Etiology of chylous ascites vary in different age group, which include developmental defect of the lymphatic system, nonspecific bacterial, parasitic and tuberculous peritoneal infection, liver cirrhosis, malignant neoplasm, blunt abdominal trauma and surgical injury. In neonatal period, the most common being the malformation of the lymphatic vessels, as in atresia or stenosis of the major lacteals, mesenteric cysts and lymphangiomatosis. Obstruction of the lymphatics from external compression, as in malrotation, incarcerated hernia, intussusception, inflammatory enlargement of lymph nodes and malignancy may also give rise to this rare condition.[13] However, in majority of cases, no specific abnormalities is identified even after laparotomy, and the CCA is thought to be due to a condition called “leaky lymphatics”, probably because of a delayed maturation of the lacteals.[4]

Ultrasonography of the abdomen is the initial step that confirms the presence of ascites.
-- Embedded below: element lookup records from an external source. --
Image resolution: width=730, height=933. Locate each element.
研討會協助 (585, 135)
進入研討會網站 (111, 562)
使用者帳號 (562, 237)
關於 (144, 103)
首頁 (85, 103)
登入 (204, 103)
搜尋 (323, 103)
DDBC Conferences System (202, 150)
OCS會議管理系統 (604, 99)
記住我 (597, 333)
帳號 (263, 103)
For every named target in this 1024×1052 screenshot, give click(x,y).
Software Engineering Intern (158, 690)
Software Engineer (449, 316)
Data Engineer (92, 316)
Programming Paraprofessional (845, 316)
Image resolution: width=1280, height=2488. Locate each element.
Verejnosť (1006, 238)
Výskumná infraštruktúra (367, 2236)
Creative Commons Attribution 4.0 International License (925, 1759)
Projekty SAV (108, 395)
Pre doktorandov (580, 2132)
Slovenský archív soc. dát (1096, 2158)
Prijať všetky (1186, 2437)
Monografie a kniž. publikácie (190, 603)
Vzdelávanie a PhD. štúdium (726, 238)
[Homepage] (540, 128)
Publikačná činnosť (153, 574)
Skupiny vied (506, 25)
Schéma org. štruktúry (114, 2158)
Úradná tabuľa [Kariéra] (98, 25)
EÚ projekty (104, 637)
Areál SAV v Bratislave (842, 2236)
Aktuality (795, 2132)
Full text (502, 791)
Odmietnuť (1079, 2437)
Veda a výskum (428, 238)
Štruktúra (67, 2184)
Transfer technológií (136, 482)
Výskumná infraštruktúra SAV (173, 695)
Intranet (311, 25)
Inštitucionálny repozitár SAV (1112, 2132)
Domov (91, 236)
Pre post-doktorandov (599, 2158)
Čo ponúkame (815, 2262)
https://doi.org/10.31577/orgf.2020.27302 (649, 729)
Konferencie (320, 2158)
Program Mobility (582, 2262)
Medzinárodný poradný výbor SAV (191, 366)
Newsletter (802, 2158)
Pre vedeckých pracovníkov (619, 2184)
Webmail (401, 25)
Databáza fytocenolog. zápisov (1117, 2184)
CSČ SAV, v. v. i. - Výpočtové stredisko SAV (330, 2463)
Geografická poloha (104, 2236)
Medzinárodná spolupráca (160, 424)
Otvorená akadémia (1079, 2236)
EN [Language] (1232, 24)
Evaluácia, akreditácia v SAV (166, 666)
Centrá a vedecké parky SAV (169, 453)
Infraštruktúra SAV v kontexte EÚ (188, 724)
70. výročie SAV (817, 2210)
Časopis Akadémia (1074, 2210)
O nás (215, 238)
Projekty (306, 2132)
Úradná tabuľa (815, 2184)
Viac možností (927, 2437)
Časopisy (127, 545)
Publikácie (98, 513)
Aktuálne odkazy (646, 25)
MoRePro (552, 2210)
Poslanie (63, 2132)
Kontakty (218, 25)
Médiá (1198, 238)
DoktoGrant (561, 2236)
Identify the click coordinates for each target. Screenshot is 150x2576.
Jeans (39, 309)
Analysis of the fluid obtained by abdominal paracentesis is the most useful diagnostic method. The ascitic fluid known as chyle, is usually color free or milky white. The appearance of the ascitic fluid depends on its composition, cellular substance and diet. The protein and triglyceride content is usually high with predominance of lymphocytes on differential count.[5] But the true challenge is to determine the underlying cause of the chylous ascites. The initial diagnostic investigation includes ultrasonography and computed tomography or magnetic resonance imaging of the abdomen to exclude conditions that necessitate immediate surgical intervention. Diagnosis of malformation of the lymphatics is suspected when everything comes out negative. Further diagnostic tests like lymphangiography and lymphoscintigraphy are imperative if surgery is decided, with the purpose of identifying the site of the leakage of chyle preoperatively.

Chylous ascites should be managed properly as it is a potentially fatal condition. The available conservative treatment is MCT-based diet or TPN with or without drainage of ascitic fluid. But the success rate of dietetic therapy varies with increased recurrence potential and needs prolonged therapy. Although surgical ligation of the chylous fistula is recommended when conservative treatment fails, but surgery is invasive and requires expertise and is associated with increased mortality.[2] Given the limitations of the existing treatment modalities, the use of octreotide, a synthetic analog of somatostatin, has been considered. Octreotide decrease the absorption of fats and lowers the triglyceride concentration in thoracic duct. It also reduces gastric, intestinal and pancreatic secretions. Lymph production is decreased due to its effect on splanchnic circulation.[6] Since its first successful use to treat the chylous effusion by Caty et al., marked variation were found regarding its dosing regimen, modes of drug administration and duration of treatment in the existing literature.[26789] We started continuous intravenous of octreotide initially at a rate of 1μg/kg/hr, gradually step-up to 2μg/kg/hr, continued in tapering doses from day 5 and finally stopped on day 10. A dramatic response was observed within 72 hrs of infusion, with complete resolution of ascites by 10th day after treatment. In addition, our child did not develop significant adverse effect related to its long term use.

Due to a very rare incidence of this disorder, the existing literature includes mainly case reports where octreotide was continued along with TPN and with or without MCT-based formula. After recovery, the treatment was continued with MCT-based diet and child was kept under follow-up for a variable period.[678910] Our experience is almost similar as observed by Mishra R et al,[6] and highlights MCT-based diet and octreotide should be the initial treatment for CCA in neonatal period. TPN and surgical intervention, which need expertise, should be reserved for octreotide-resistant cases. Moreover, octreotide therapy reduces the length of treatment and hospitalization; lessen the financial burden as well as allay the parenteral anxiety. To clarify many unresolved issues regarding standard step-by-step treatment protocol, route and duration of octreotide therapy as well its uses in recurrence, authors also propose here a well-designed prospective randomized study with long term follow-up.